About this exercise: Copy each line in the data below that contains the word "question".

Material shown:
=======
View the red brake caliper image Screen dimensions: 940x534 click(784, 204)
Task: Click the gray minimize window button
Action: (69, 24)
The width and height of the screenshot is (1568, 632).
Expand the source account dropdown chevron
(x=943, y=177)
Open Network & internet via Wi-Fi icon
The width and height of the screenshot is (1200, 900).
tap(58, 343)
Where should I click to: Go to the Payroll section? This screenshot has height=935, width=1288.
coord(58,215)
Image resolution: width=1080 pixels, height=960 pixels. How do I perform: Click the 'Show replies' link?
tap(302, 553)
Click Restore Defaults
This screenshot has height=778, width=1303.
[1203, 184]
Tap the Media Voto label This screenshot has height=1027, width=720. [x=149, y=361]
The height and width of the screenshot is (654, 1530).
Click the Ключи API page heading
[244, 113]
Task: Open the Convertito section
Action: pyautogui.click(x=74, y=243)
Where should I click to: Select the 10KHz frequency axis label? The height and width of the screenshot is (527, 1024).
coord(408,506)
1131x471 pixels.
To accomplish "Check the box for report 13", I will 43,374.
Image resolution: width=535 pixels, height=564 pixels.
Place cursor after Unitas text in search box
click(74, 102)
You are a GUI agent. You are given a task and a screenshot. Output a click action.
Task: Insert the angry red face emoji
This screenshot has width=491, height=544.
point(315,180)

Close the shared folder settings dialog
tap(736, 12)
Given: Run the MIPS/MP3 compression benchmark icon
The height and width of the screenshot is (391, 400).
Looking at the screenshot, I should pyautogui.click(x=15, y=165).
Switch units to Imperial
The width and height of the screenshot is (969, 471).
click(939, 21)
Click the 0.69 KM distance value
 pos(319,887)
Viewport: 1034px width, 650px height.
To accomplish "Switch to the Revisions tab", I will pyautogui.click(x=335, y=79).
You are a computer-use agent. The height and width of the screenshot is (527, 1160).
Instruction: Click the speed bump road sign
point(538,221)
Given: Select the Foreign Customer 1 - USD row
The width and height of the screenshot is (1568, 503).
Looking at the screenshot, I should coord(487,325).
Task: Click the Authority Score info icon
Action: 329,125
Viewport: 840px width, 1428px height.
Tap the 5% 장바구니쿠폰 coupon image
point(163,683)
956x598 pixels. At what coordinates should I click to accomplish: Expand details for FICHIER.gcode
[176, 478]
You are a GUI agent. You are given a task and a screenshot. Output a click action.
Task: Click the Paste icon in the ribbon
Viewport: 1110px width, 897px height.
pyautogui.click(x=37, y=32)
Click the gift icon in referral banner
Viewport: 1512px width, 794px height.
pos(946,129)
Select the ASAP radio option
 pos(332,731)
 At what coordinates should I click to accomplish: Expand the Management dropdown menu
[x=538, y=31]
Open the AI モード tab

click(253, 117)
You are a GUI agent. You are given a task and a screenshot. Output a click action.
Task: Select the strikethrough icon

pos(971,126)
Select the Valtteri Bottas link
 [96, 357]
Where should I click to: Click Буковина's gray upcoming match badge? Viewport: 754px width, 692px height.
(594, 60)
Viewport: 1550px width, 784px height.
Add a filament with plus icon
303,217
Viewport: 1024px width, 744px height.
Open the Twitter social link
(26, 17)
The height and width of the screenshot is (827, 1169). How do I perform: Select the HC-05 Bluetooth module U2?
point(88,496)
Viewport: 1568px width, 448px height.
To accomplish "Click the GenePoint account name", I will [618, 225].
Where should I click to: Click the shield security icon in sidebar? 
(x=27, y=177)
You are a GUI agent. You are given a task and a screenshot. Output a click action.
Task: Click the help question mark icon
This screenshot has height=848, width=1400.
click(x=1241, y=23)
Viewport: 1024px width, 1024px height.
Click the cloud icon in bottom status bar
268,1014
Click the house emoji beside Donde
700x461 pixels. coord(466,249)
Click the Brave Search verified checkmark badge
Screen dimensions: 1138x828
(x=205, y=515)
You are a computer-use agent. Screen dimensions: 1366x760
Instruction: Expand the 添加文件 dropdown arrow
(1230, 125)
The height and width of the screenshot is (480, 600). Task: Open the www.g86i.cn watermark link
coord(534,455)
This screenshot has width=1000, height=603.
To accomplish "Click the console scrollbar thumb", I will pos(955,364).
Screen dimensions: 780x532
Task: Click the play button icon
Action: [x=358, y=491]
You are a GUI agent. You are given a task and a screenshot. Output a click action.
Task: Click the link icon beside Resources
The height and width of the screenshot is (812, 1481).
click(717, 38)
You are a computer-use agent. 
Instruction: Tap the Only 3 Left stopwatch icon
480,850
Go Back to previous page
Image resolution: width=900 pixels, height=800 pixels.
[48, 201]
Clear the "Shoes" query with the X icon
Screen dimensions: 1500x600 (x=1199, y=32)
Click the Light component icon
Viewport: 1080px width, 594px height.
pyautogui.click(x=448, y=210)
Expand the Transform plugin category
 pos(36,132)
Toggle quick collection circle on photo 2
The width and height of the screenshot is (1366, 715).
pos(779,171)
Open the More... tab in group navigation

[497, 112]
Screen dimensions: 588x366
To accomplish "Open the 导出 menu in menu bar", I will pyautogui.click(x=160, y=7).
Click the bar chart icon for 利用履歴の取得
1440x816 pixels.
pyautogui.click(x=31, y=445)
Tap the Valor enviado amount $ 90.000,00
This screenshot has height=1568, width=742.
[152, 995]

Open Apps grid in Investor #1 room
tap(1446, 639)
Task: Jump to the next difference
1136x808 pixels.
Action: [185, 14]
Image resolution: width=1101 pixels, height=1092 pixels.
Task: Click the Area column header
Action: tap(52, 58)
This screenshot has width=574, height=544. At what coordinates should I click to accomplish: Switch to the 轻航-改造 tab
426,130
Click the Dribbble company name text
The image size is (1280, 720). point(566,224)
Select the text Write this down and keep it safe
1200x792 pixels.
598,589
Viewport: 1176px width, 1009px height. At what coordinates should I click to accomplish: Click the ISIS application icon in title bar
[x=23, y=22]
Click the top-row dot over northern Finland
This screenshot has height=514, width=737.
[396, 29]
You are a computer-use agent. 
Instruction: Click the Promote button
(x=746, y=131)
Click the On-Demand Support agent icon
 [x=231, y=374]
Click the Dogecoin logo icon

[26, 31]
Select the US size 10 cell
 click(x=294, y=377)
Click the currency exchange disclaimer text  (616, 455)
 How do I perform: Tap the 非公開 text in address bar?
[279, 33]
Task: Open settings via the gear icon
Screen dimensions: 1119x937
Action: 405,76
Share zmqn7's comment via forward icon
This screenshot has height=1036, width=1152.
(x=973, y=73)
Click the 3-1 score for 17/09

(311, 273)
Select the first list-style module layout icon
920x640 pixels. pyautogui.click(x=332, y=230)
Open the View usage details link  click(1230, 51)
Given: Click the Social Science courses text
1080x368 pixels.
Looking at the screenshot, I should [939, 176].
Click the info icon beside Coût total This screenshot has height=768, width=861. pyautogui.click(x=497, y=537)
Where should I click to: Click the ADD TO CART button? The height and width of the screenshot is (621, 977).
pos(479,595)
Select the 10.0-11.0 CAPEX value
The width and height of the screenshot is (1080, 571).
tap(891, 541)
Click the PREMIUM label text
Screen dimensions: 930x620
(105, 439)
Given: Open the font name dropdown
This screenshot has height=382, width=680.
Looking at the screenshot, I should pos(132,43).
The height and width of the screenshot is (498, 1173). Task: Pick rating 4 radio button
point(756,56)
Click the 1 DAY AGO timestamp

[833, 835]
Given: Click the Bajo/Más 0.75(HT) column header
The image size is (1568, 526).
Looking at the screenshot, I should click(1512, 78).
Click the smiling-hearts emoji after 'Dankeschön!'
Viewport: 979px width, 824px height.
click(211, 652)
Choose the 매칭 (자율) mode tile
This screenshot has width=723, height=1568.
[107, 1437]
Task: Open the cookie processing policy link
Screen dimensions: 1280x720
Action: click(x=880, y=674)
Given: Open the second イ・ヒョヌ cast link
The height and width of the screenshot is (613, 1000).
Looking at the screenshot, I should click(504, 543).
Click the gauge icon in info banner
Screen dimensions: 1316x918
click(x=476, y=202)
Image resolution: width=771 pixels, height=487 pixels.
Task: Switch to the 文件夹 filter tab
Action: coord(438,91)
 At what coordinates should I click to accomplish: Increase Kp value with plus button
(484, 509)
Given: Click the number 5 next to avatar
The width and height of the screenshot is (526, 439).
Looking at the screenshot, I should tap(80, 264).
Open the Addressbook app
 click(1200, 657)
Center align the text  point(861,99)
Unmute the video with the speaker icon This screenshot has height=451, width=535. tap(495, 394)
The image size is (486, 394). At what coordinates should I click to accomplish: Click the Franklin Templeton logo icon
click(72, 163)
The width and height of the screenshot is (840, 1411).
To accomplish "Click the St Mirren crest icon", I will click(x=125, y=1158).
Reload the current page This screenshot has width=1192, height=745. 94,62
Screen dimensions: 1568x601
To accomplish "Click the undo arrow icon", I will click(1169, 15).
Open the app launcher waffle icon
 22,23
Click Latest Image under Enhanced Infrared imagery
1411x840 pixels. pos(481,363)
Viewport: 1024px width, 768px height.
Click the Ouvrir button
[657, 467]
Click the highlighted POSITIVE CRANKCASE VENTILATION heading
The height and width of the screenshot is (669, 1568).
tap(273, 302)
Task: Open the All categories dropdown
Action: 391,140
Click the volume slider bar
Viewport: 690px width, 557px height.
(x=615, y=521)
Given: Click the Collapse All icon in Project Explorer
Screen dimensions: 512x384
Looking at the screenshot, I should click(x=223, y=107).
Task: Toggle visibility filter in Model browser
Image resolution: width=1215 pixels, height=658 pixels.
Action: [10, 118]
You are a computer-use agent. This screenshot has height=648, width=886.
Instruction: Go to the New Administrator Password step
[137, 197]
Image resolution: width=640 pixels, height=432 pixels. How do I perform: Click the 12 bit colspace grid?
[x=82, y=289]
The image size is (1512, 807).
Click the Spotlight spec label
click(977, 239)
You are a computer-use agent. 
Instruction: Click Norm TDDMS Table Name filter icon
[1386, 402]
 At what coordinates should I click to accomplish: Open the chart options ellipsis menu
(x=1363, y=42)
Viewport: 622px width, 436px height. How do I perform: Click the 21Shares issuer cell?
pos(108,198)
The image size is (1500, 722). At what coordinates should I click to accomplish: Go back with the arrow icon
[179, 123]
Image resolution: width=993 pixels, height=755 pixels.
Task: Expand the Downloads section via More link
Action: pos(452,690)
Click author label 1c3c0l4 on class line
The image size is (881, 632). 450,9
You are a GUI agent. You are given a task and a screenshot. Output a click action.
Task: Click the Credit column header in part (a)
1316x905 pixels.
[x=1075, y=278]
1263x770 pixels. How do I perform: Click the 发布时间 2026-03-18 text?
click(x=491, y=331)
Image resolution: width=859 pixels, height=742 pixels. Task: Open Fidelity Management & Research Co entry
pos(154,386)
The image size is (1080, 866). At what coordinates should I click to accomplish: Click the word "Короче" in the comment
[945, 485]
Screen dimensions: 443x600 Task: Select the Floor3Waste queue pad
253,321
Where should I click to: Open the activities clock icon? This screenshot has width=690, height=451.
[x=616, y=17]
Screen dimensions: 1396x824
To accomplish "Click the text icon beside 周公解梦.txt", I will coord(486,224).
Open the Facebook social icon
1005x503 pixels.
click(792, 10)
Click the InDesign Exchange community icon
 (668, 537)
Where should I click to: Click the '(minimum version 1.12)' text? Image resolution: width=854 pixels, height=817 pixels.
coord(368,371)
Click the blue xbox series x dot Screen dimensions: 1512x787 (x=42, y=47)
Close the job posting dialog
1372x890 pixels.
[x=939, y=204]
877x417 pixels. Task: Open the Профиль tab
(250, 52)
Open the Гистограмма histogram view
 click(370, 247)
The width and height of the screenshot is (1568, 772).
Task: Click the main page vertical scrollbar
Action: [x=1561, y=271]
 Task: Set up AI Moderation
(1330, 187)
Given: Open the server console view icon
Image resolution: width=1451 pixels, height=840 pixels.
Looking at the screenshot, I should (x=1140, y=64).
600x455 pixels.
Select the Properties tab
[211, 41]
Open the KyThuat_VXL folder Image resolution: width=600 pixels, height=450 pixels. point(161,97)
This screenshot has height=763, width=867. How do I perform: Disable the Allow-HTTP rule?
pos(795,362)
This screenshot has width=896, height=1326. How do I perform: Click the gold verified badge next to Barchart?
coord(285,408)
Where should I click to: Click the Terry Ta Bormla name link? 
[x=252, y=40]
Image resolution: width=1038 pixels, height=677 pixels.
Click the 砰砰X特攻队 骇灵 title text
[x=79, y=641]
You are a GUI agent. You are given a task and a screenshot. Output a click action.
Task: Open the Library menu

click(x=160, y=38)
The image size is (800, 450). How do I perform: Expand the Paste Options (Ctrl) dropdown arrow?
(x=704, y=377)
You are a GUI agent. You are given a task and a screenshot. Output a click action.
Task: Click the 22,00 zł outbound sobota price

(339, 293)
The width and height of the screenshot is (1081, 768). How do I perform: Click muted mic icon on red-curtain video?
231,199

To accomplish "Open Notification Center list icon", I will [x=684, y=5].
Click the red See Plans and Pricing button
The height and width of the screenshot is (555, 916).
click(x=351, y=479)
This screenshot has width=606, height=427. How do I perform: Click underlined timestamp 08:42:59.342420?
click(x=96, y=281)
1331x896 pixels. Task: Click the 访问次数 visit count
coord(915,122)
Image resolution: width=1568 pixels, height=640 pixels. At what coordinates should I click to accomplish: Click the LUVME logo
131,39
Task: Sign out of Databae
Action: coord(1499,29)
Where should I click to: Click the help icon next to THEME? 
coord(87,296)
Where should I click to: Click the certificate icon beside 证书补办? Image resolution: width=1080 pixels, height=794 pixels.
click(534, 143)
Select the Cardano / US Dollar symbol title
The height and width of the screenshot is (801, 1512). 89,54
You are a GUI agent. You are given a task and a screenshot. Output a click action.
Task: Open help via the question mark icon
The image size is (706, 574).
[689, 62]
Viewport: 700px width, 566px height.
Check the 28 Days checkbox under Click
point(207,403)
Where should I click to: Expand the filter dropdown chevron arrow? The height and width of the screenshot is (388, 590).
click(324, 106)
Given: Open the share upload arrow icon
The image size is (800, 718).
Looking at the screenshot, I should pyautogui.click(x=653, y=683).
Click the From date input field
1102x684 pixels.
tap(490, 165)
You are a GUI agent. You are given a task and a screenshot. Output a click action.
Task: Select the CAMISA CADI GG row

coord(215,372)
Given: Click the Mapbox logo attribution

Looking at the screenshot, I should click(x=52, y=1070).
=======
Output for this task:
Task: Click the help question mark icon
Task: Open help via the question mark icon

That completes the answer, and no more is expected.